При возвращении из столовой в класс я опять шла одна позади всех. Проходя мимо узенького коридорчика, который вел в покои инспектрисы, я замедлила шаг. Но Тюфяева стала у самого входа, как бы желая преградить мне дорогу. А в классе, когда я, усевшись за парту, начала вынимать книги и тетрадки, Тюфяева крикнула мне:
— Не утруждай себя учением… На днях, моя драгоценная, тебя выгонят отсюда с позором. А в свидетельстве твоем будет прописано, за какое дело тебя исключили. Ну, а теперь — сюда! Передник долой и стоять у доски до чаю!
Я молча исполнила ее приказание. Вдруг среди гробовой тишины раздался голос Ратмановой:
— Удивительно, до чего некоторые личности не могут утолить свою злобу.
Однако Тюфяева сделала вид, что не слышит.

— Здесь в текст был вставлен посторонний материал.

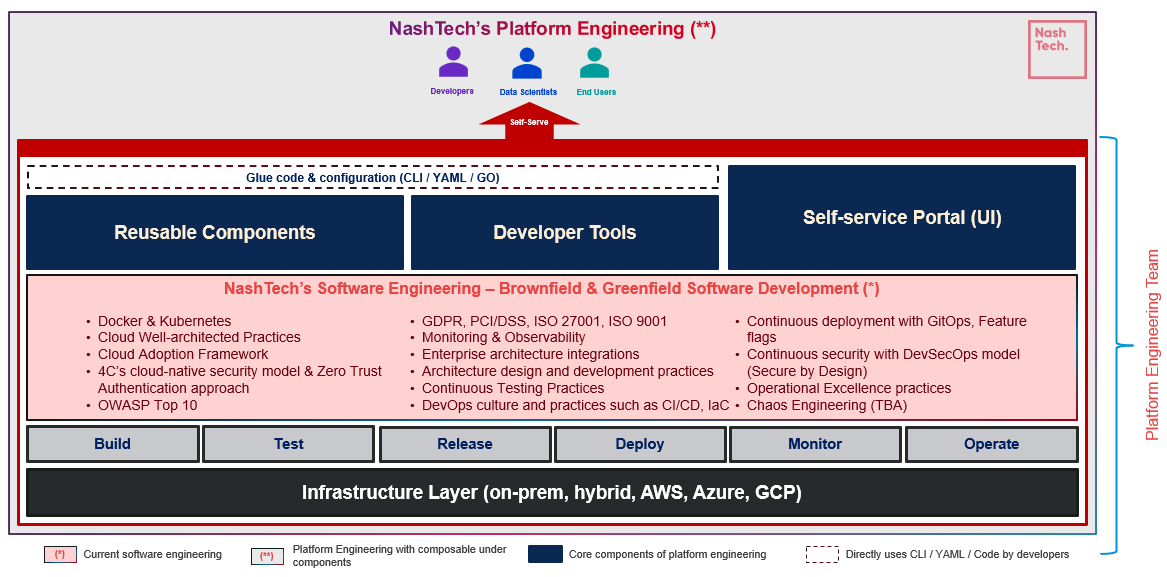Go to the Deploy stage
The height and width of the screenshot is (577, 1167).
(640, 444)
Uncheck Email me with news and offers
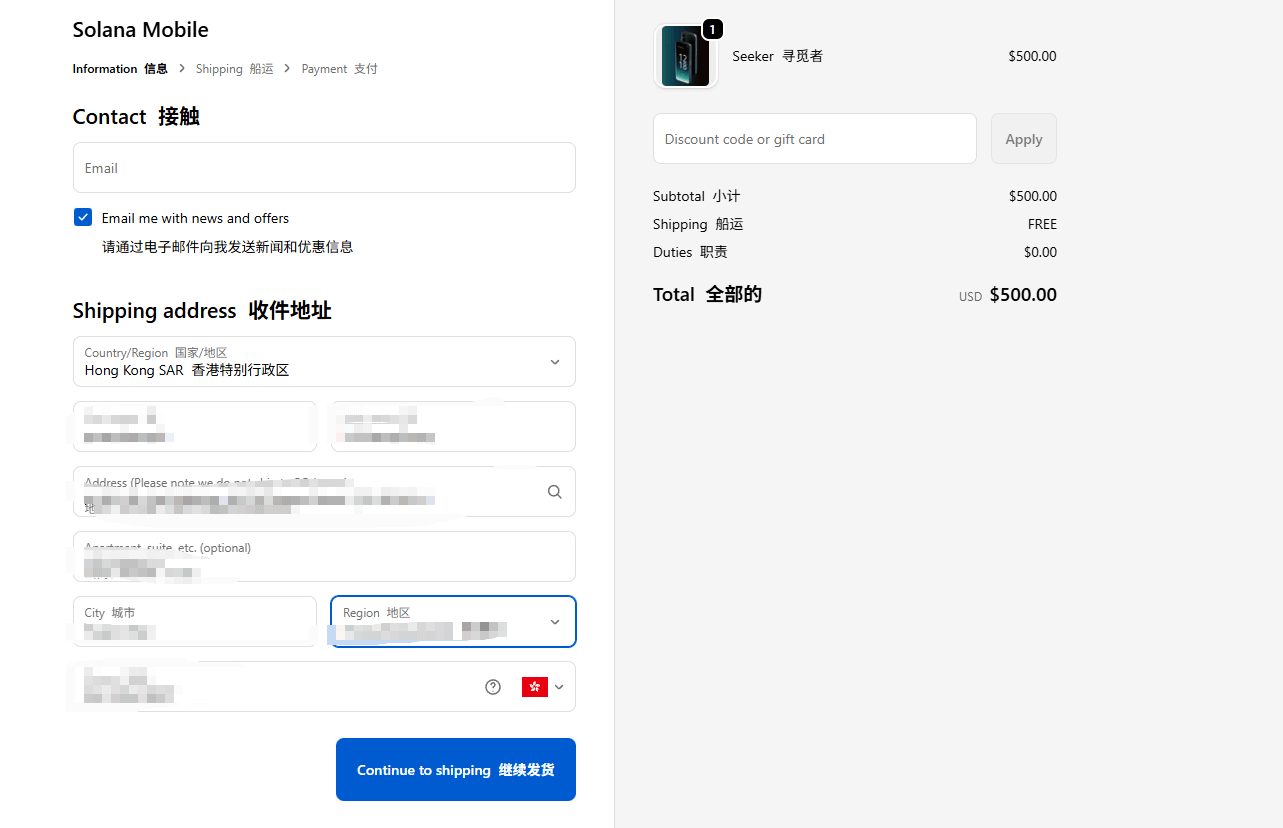Screen dimensions: 1283x828 tap(83, 218)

Нагнувшись над чулком, который она постоянно вязала, она проскрипела еще несколько ругательств, затем поднялась и, заявив нам, что идет к себе пить кофе, велела нам сидеть спокойно. Как только Тюфяева вышла из комнаты, я взяла мел и написала на доске:
"После вашего заявления и вашей грязной клеветы, я считаю себя уже исключенной из института, а потому не нахожу нужным долее подвергать себя вашему тиранству.
Елизавета Цевловская"
— Молодец! Молодец! — закричала Маша Ратманова. Она бросилась ко мне, схватила меня за талию и начала кружиться со мной по классу. Я вырвалась от нее, надела передник и побежала к инспектрисе.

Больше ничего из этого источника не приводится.